— WHAT NEEDS TO BE DONE —
Print the rows from the line containing "is (720, 1148)." through the line containing "(622, 414).", inclusive, reproducing them verbatim.

— EXERCISE INPUTS —
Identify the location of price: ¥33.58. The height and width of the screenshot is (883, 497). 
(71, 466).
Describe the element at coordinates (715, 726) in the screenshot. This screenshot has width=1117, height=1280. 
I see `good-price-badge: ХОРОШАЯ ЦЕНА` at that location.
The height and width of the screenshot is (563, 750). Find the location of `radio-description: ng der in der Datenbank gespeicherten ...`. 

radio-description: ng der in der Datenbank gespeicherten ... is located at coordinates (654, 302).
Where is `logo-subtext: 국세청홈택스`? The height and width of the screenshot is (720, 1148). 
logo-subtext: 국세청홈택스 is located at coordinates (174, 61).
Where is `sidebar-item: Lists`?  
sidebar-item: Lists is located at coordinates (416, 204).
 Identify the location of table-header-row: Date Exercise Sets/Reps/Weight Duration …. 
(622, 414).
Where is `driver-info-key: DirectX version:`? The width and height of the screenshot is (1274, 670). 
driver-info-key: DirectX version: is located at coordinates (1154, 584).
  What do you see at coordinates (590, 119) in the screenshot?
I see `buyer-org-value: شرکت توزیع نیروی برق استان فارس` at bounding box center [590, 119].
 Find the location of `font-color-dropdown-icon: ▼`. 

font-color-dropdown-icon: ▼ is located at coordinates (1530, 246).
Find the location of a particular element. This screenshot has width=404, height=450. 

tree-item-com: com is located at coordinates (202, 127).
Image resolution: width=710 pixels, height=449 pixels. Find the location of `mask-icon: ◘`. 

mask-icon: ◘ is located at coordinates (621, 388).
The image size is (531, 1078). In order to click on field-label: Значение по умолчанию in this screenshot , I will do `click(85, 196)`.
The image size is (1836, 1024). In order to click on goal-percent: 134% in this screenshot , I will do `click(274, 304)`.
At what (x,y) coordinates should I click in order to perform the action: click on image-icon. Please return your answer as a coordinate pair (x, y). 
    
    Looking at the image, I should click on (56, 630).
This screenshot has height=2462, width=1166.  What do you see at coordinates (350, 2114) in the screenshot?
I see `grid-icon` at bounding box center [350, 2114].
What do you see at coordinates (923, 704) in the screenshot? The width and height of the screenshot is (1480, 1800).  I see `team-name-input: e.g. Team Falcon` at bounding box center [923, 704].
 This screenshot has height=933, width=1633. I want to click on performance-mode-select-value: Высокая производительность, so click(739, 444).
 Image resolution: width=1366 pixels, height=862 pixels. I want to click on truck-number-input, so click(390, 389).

— TASK RESPONSE —
Where is `logo-subtext: 국세청홈택스`? The height and width of the screenshot is (720, 1148). 
logo-subtext: 국세청홈택스 is located at coordinates (174, 61).
Where is `sidebar-item: Lists`?  
sidebar-item: Lists is located at coordinates (416, 204).
 Identify the location of table-header-row: Date Exercise Sets/Reps/Weight Duration …. 
(622, 414).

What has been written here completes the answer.